On 7/17/23 04:13, basti wrote:
[snip]
The Indexes:
volkszaehler=# SELECT tablename,indexname,indexdef FROM pg_indexes WHERE
tablename LIKE 'data%' ORDER BY tablename,indexname;
tablename | indexname | indexdef
-----------+--------------------------------+--------------------------------------------------------------------------------------------------
data | idx_16391_idx_adf3f36372f5a1aa | CREATE INDEX
idx_16391_idx_adf3f36372f5a1aa ON volkszaehler.data USING btree (channel_id)
data | idx_16391_primary | CREATE UNIQUE INDEX
idx_16391_primary ON volkszaehler.data USING btree (channel_id, "timestamp")
data | idx_data_timestamp | CREATE INDEX
idx_data_timestamp ON volkszaehler.data USING btree ("timestamp")
(3 rows)
The Query:
volkszaehler=# explain analyze SELECT COUNT(DISTINCT DATE_TRUNC('day',
TIMESTAMP 'epoch' + timestamp * INTERVAL '1 millisecond')) FROM data WHERE
channel_id = 5 AND timestamp >= 0;
QUERY PLAN
----------------------------------------------------------------------------------------------------------------------------
Aggregate (cost=590793.68..590793.69 rows=1 width=8) (actual
time=15449.536..15449.539 rows=1 loops=1)
-> Seq Scan on data (cost=0.00..382037.82 rows=16700469 width=8)
(actual time=247.092..3833.495 rows=16669429 loops=1)
Filter: (("timestamp" >= 0) AND (channel_id = 5))
Rows Removed by Filter: 1215163
Planning Time: 0.374 ms
JIT:
Functions: 5
Options: Inlining true, Optimization true, Expressions true, Deforming
true
Timing: Generation 1.201 ms, Inlining 158.833 ms, Optimization 59.816
ms, Emission 28.472 ms, Total 248.322 ms
Execution Time: 15451.093 ms
(10 rows)
Round about 16 sec is too long, the frontend run in timeout or other erros.
What fraction of the rows in the table meet the "WHERE channel_id = 5 AND
timestamp >= 0" qualification?
If it's high (and "high" can be a seemingly low value), then Postgresql will
decide it's cheaper to sequentially scan the table.
A simple count look like
volkszaehler=# explain analyze SELECT count (channel_id) FROM data;
QUERY PLAN
---------------------------------------------------------------------------------------------------------------------------------------------
Finalize Aggregate (cost=208089.76..208089.77 rows=1 width=8) (actual
time=3514.293..3523.842 rows=1 loops=1)
-> Gather (cost=208089.55..208089.76 rows=2 width=8) (actual
time=3514.247..3523.800 rows=3 loops=1)
Workers Planned: 2
Workers Launched: 2
-> Partial Aggregate (cost=207089.55..207089.56 rows=1 width=8)
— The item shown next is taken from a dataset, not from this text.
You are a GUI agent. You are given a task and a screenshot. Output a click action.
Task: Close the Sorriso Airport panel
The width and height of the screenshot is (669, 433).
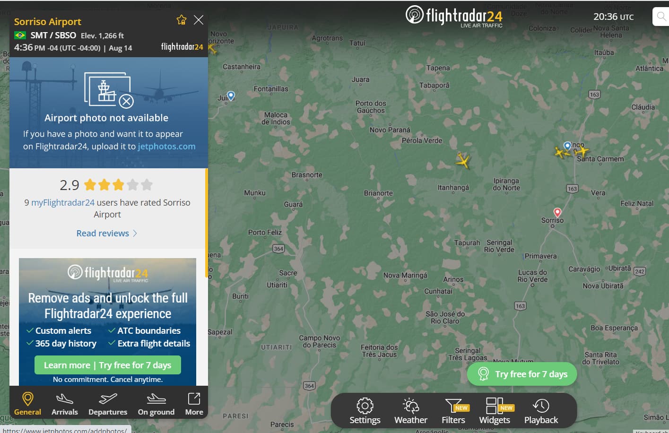pos(199,20)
(actual time=3427.139..3427.141 rows=1 loops=3)
-> Parallel Seq Scan on data (cost=0.00..188457.44
rows=7452844 width=8) (actual time=0.137..2121.695 rows=5962263 loops=3)
Planning Time: 0.247 ms
JIT:
Functions: 11
Options: Inlining false, Optimization false, Expressions true,
Deforming true
Timing: Generation 2.665 ms, Inlining 0.000 ms, Optimization 1.612 ms,
Emission 48.580 ms, Total 52.857 ms
Execution Time: 3525.656 ms
(12 rows)
Why are the indexes not used ?
Is it a Problem of the DATE_TRUNC ?
How can I optimize?
Best regards
--
Born in Arizona, moved to Babylonia.